An Assured, Gorgeous Work
This book has pleasures well beyond those you might expect from just reading its blurbs. The bare bones are simple enough - One day Death arrives in the kitchen of young Jesse, the town coffin maker. He demands that Jesse fashion eight coffins. The coffins are for eight unidentified but currently healthy townspeople and must be ready by October 31. In payment Death will tell Jesse why Jesse's father disappeared five years earlier and what has happened to him.
Now, on one hand this is a straight mystery. Why does Death need eight coffins, who are they for, and how and why will they die? Further, why did Jesse's dad leave and where is he? Can Jesse foil Death's plans? That seems simple enough and you expect there will be an interesting solution. NO SPOILERS, but the way these mysteries are resolved is so unexpected, clever, and elegant you will be floored and delighted.

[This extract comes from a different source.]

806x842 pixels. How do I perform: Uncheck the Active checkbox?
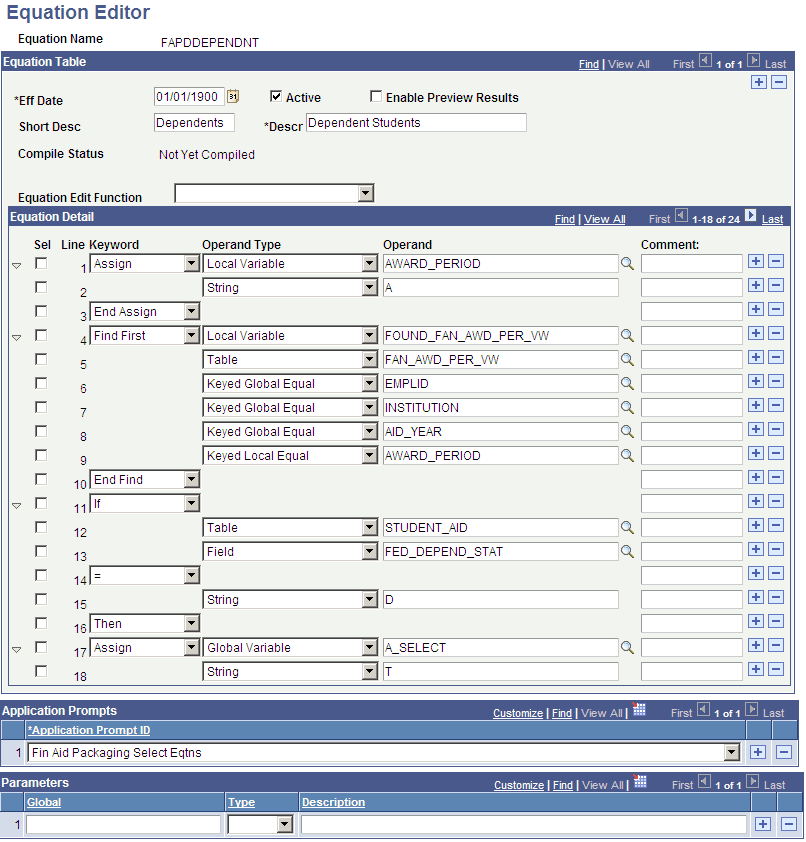click(276, 97)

But as I say, this just scratches the surface of this rewarding book. In addition to the above it is infused with a sly and puckish sense of humor. Death, deadpan and personable, is coy, arch, and both fussy and menacing, and has become one of my favorite Death characters. Jesse lives in Gregor's Hollow, which is an out-of-the-way New England town that has basically re-invented itself as a huge, living haunted theme park and tourist trap. Rather than playing this for mild laughs, the author has elected to make Gregor's Hollow's touristy kitsch an over the top running joke, and this jokey and satirical take actually makes an excellent backdrop for the real, more serious, action. When a mystery woman comes to town and enters Jesse's life there is even an adult touch of romance, with a Goth flair, which works as an unexpected bonus. There's more, but you get the idea. This book just works on many levels.

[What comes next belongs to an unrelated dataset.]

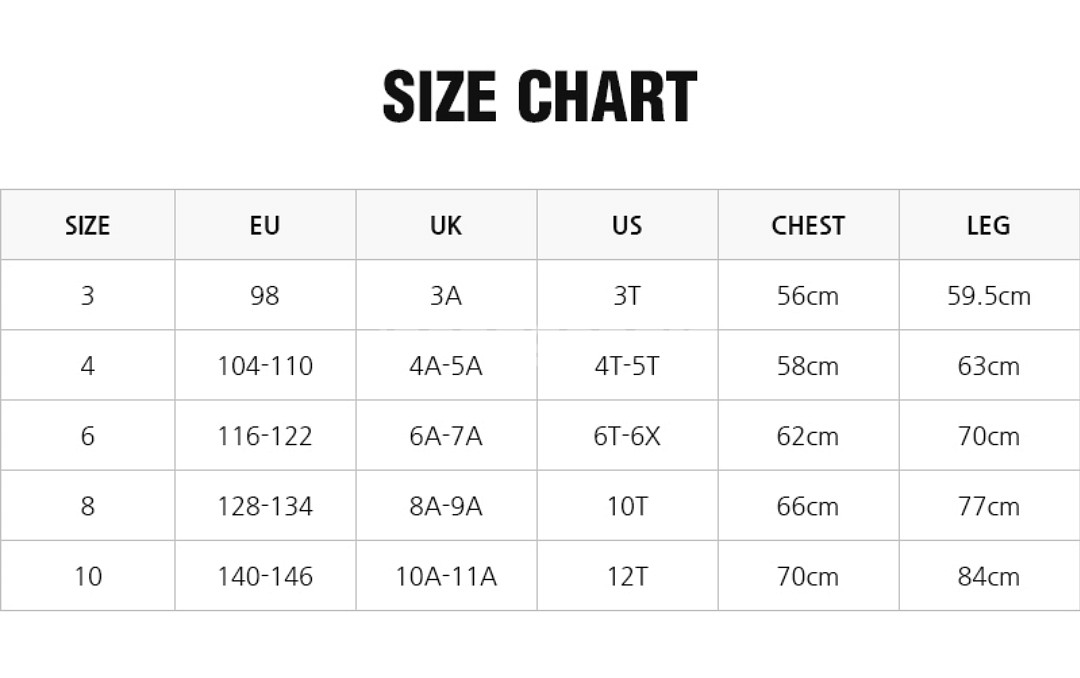Select the 59.5cm leg measurement

[x=988, y=296]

And, it is remarkably well written. And I don't mean good grammar and tight editing, I mean elegant and creative descriptions, metaphors and similes that make you sit up and pay attention, tasty bits of description and mood setting, and effortless throwaway lines and observations that deserve to be underlined. The tone of the book is restrained, and sometimes ironically dry, and occasionally a bit edgy or vinegary, and yet our hero is always appealing and there is always a gentle undercurrent of good humor, or maybe of good heartedness in a "what fools these mortals be" sort of way.
There is a fair amount of monologuing as things wrap up, and a lot of expository dialogue, but I didn't mind that because it kept the pace up and it made more room for lots of red herrings and entertaining digressions. This is sometimes noted as the first book in a proposed "Coffin" series. I'm not sure what a Book Two would be but it's a testament to how interesting Gregor's Hollow was that I'd be keen to see a second book set there.

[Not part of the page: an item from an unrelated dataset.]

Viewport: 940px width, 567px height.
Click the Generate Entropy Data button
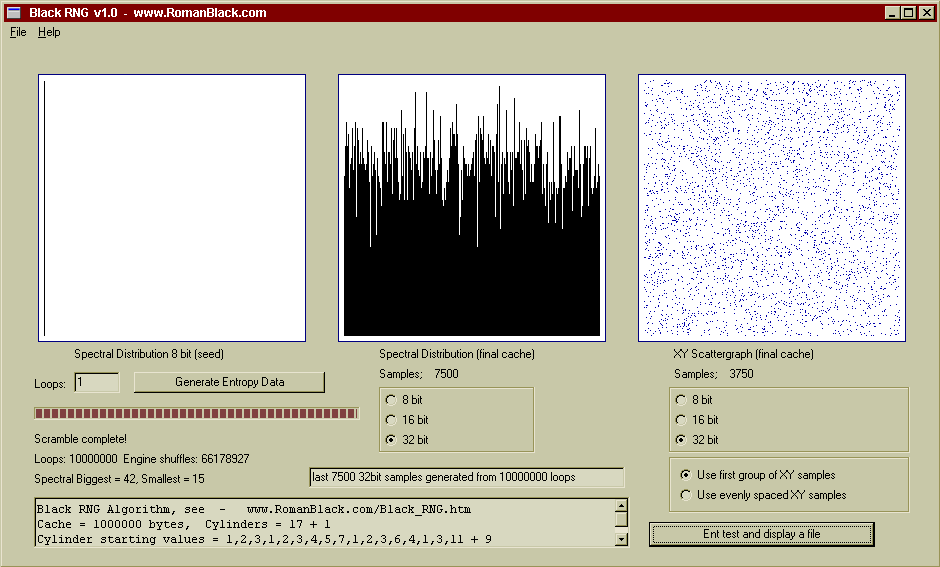[229, 382]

So, I thought this would just be a "Wanderin' Jack fools the Devil" sort of book, (which is O.K. in its own right), but instead it just came out of left field as a real, entertaining treat. A nice find.
(Please note that I received a free advance ecopy of this book without a review requirement, or any influence regarding review content should I choose to post a review. Apart from that I have no connection at all to either the author or the publisher of this book.)